I was raped at the age of 12 by a family friend. I didn’t tell anyone in my family until I was 27. I strongly believe that my early life experiences made the idea of going into prostitution later on an easier decision—if you can even call it that. My body had already been violated and men had used me for sex for years. Past experience of abuse often plays a major role in women ending up in the sex industry.
When entering the industry no one tells you about the possible impacts. It’s easy to get caught up in the money to be made and not realise the impact it has both psychologically and physically. I find it difficult to believe that when it’s looked at logically, some people don’t get how damaging it is.
I moved from New Zealand to Australia in my 20s and entered prostitution in legal brothels in Victoria a few years later. I was very naïve in the beginning; I even used my real name for the first three weeks because no one told me that I shouldn’t. I had very low esteem and body image issues so found it exhilarating that men chose me. I laugh about that thought now. I would never base my self-worth on whether or not a man wants to have sex with me now—or even finds me attractive for that matter.
By legalising prostitution men are being told by the government that it’s perfectly ok to purchase a woman. Women are not commodities to be bought and sold.
I earned more money on my first shift than I did all week in my part time activity work role. An average shift would mean having sex with five to eight men. Some were short bookings (20 mins) others were long (1 hr). I think it was around the two year mark that I started to feel the strain both physically and emotionally.
If you do prostitution full-time you would generally have five long shifts and, on average, have sex with between 20 to 40 strangers; some of whom will treat you badly. How can anyone think that it is not going to do you harm?
I believe that the men who go to brothels see absolutely nothing wrong with it; they are fed sexualised images by the media everywhere, and why not! The government says that it’s ok; the law says it’s ok so why would they question it?
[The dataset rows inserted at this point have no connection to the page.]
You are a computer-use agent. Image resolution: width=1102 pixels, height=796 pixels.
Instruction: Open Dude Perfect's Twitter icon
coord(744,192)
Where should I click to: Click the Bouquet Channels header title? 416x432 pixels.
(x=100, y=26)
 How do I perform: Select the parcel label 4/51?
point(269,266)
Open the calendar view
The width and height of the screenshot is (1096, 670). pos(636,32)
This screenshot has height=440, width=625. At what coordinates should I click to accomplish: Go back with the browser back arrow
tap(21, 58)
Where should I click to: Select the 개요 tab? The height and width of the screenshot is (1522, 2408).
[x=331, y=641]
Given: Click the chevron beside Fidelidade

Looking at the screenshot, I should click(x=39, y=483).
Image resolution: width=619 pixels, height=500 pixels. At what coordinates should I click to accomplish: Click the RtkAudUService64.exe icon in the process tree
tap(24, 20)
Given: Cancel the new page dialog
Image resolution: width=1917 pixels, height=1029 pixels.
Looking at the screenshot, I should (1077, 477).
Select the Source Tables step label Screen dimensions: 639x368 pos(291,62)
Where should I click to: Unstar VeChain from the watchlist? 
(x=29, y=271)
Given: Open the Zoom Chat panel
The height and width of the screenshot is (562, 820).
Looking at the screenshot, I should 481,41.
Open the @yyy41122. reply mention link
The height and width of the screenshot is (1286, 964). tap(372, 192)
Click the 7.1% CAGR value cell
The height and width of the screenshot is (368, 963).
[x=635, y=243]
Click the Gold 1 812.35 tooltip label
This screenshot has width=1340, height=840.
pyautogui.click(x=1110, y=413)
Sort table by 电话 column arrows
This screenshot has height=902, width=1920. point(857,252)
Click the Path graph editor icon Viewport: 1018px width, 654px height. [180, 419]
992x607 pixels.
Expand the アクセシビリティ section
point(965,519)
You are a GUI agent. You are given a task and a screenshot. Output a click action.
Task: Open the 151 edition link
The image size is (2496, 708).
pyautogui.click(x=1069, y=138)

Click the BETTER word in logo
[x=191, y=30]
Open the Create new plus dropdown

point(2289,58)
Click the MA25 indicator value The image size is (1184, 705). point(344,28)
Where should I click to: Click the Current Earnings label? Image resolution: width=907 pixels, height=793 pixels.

I do not see the industry as a viable option for women, but understand due to the economy, unequal pay, and gender inequality in general why some women end up there.
I thought about leaving for such a long time, but I was in my 40s by the time I did it. And this was only because I managed to find some time to study in the back of a brothel. A friend promised me a job as soon as I was qualified, so as soon as I got my degree, I left.
My experience of being in prostitution has impacted my life in many ways. I think that 99% of men are not nice human beings; they have no respect for women. I don’t trust any men. I sometimes still have nightmares about a client who treated me badly.
I believe that Australia should adopt the Swedish Model in regards to prostitution. Demand should be criminalised. In focusing on the demand side, Sweden has been successful in reducing trafficking. Women are in a position in society where circumstances push them into prostitution, but men have a choice. They don’t need to have sex available to them. By legalising prostitution, men are being told by the government that it’s perfectly ok to purchase a woman. Women are not commodities to be bought and sold. Legalisation normalises something that is far from normal.